Charney and Choudhury may bounce back financially, but their wallets and reputations still took a hit. Prison sentences have been upheld as the ultimate justice for abusers and rapists, but it is so rare and does little to rehabilitate offenders, justice in the legal system seems mythical.

 

These two pieces of news may seem like hollow victories, as both these men will be able to walk free and start business’ and continue their lives trauma-free, but it also shows we are slowly learning to believe women. The women that came forward in both cases are incredibly brave, they stood up to public scrutiny, teams of lawyers, and their abusers. There are many forms of justice and healing that do not involve criminal courts, and the fall of great men is one of them.

 

As we move forward in 2017, we will no doubt continue to see ‘great’ men rise and fall.
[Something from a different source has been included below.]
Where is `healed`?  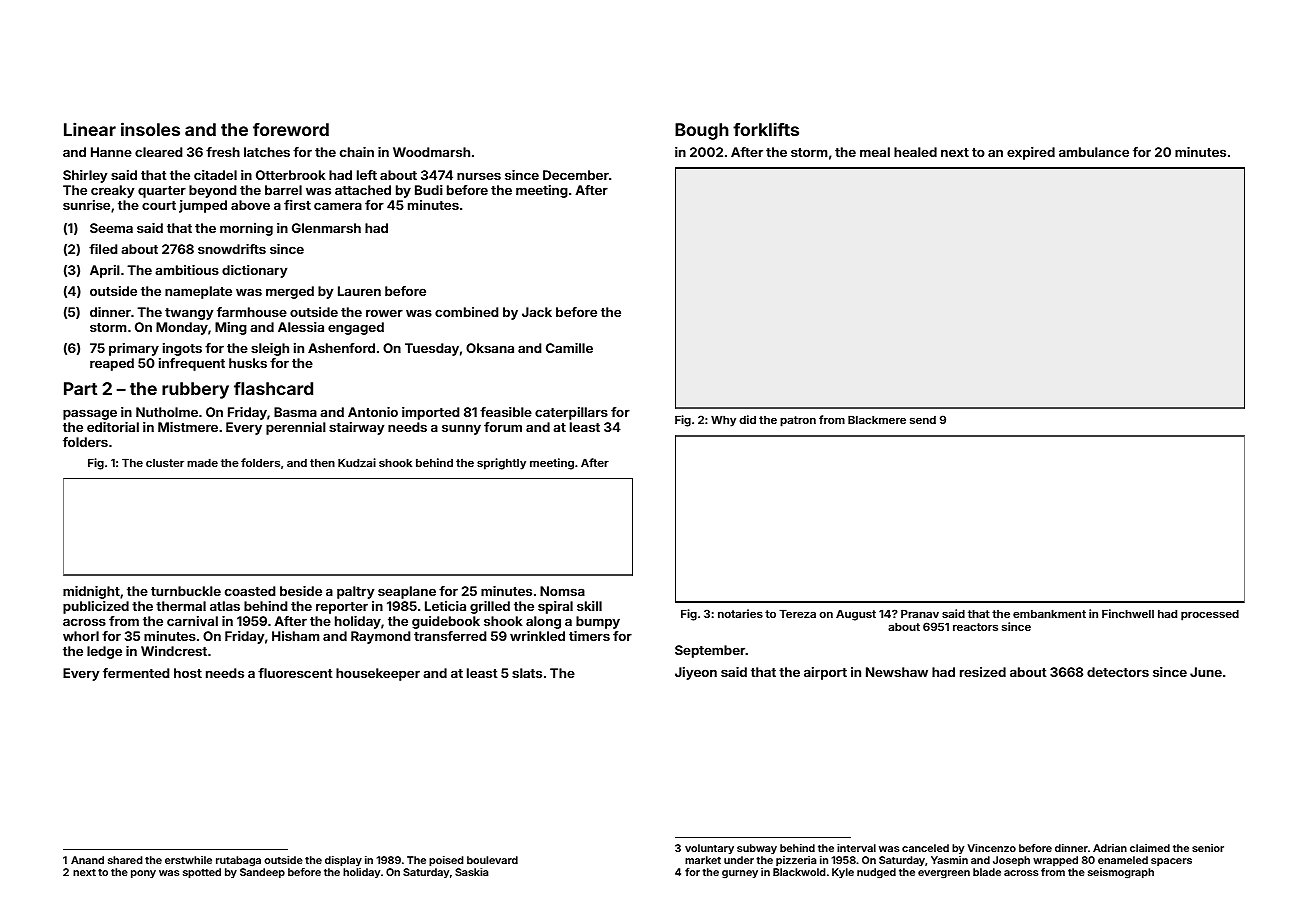 healed is located at coordinates (915, 152).
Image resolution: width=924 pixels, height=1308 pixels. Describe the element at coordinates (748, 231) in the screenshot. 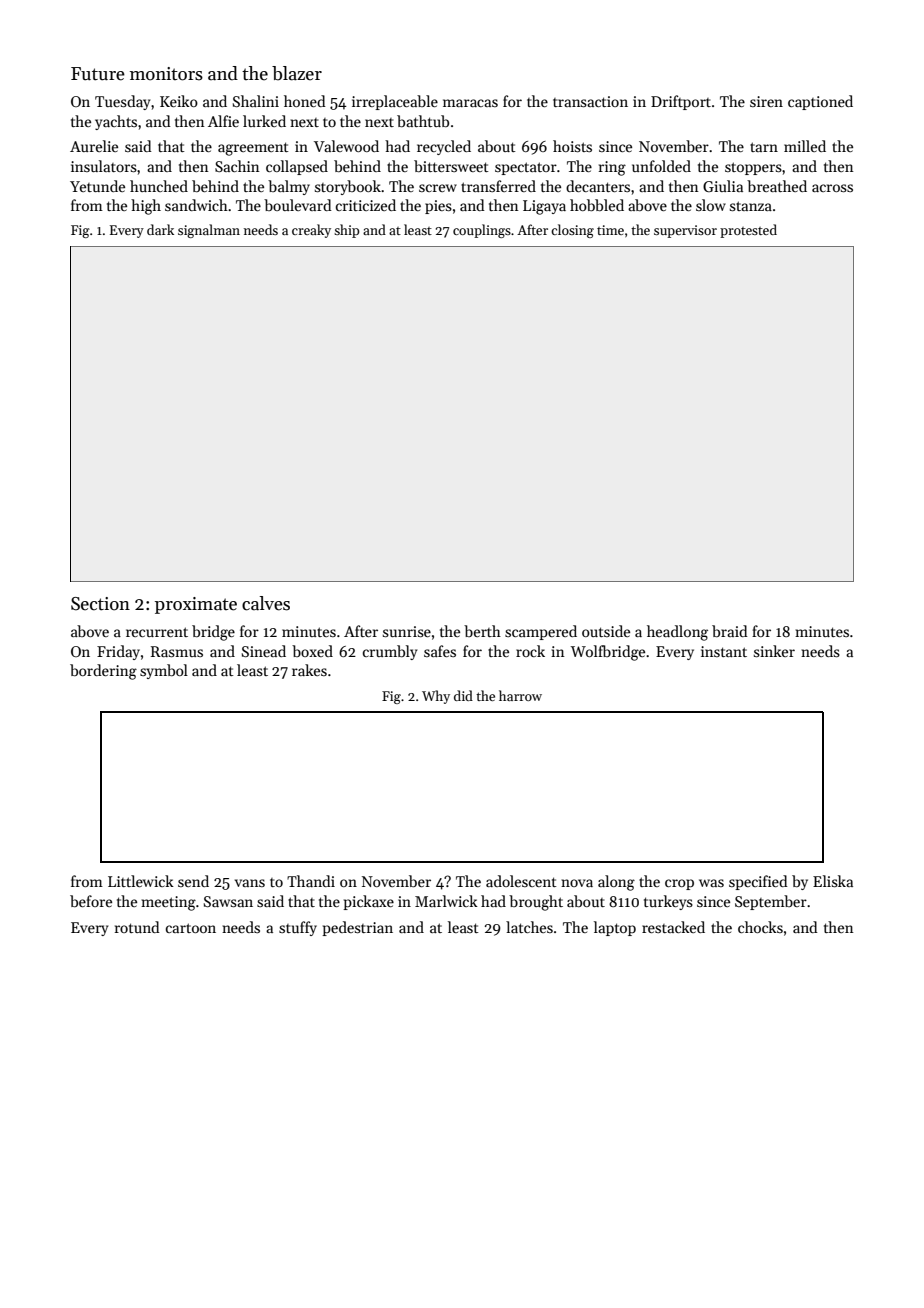

I see `protested` at that location.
One of them is president-elect Donald Trump, who has publically admitted to sexual assault and has many, many accusers. Trump will become the next U.S. President on January 20th, 2017. His rise to power, despite rampant sexism, xenophobia, racism and implicit support of white supremacists, is a prime example of how far we still have to go. Our work is far from over, but the fall of Charney and Choudrey offer glimmers of hope for those working to end gender-based violence as well as survivors/victims themselves.

 

Money can buy freedom for many perpetrators, but there are rare (but ever increasing) instances of justice. Your paper got you this far, but you can’t buy your way out of your fall from grace. In 2017, let’s celebrate the fall of so-called great men and the rise of justice.

 

* I have no proof of this, don’t sue me.